If you’re to believe the stereotypes, Holly Hager looks more like the lawyer cracking down on a major cannabis player than actually being a major cannabis player herself – that’s sort of the point. Impeccably stylish and articulate, Hager is the COO and co-founder of House of Puff, a “cosmopolitan lifestyle brand inspired by today’s high-functioning woman.”  

Hager says her business partner, Kristina Lopez Adduci, first dreamt up House of Puff when she began using cannabis as a treatment for her anxiety.  

“[Adduci had] tried all the anti-anxiety medications, and they weren’t working for her,” says Hager. She says the effects of cannabis quickly reduced Adduci’s anxiety, but she was deterred from cannabis because she didn’t feel represented in its world.

Hager believes one reason that so many women react poorly to cannabis is that the context of consumption is often intimidating. Surveys by the National Center for Biotechnology Information and Statistics Canada have found that cannabis consumption remains a male-dominated space. Additionally, a Harris Poll study for the cannabis retailer Med Men found that 65 per cent of female cannabis users feel the need to hide their consumption.  

“A gross, dirty bong can be scary,” Adduci says, as can the stigma that many female users still feel.  

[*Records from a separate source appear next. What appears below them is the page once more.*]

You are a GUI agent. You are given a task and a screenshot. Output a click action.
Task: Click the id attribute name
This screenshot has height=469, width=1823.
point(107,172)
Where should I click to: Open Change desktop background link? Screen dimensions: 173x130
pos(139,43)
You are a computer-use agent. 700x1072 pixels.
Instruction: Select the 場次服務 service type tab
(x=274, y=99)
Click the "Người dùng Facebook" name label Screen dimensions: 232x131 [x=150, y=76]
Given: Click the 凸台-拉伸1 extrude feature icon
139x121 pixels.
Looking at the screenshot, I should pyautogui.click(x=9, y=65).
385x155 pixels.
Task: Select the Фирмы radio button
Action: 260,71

Hager, who uses cannabis daily to treat anxiety and the symptoms of an autoimmune disorder, says the first step to avoiding a negative response is research.  

She recommends potential users research terpenes, the compounds that illicit different effects in each strain of cannabis. She looks for strains with myrcene, a calming terpene found in strains such as Pineapple Express, OG Kush, and the Haze family. Hager also says that strains with a higher content of the chemical CBD are less likely to cause anxiety. This research can be conducted on databases like Leafy, or through conversations with a “budtender” at a dispensary. 

Hager suggests beginning with a low dose, such as a two-and-a-half milligram THC beverage, and gradually increasing the dose over several sessions. “If it is a strain or a formulation that makes you anxious, you don’t want to have a lot of it and figure that out,” she advises.

She also points out that different methods of consumption can widely change the cannabis experience. “By choosing a form factor that’s not inhalation, that’s going to reduce any worries about hurting your health,” she says. She recommends sublinguals as a discreet method for public consumption, where fear of judgment can be anxiety-inducing. Hager says safety and comfort are the keys to a good experience.

“Have you ever had little shadow guys in the corners of your eyes?” Callista Pitman asks.  Pitman, who recently withdrew from McGill psychology, suffers from borderline personality disorder.  

“[The disorder is] the borderline between psychosis and neurosis,” she says. “And what weed does is it pushes you over the edge.” She says cannabis is recreationally used to produce desirable psychotic effects, but in her case, it could trigger a long-term psychotic episode. The shadows she’s seen when she’s smoked too much, a common hallucination for patients experiencing psychosis, could stick around for good.  

Pitman says the information psychiatrists provide on drug interactions with mental illnesses is limited. Instead, patients are simply told to avoid drug use altogether. “It’s like teaching abstinence in schools, it doesn’t work,” Pitman says.  

Instead, Pitman believes nuanced and effective drug education is only provided once drug use becomes a problem. “No one’s going to teach a teenager who’s never done drugs before about harm reduction, because it’s seen as encouraging instead of educating someone,” she says.

Pitman says that, had she only been educated on the subject in treatment, she likely would have put her mental health in further jeopardy. “I haven’t done psychedelics, but honestly if I wasn’t a psych[ology] student I probably would have,” she says.

The most important asset in reducing the risks of cannabis-induced anxiety, or worse, is information, Hager says. She emphasizes that better understanding the drug, the user and their interaction will universally improve the cannabis experience, but says this is impossible without gathering further information. 

“To get the real effect that you want to feel, to get the relaxation without any anxiety,” adds Hager, “you have to do some research.”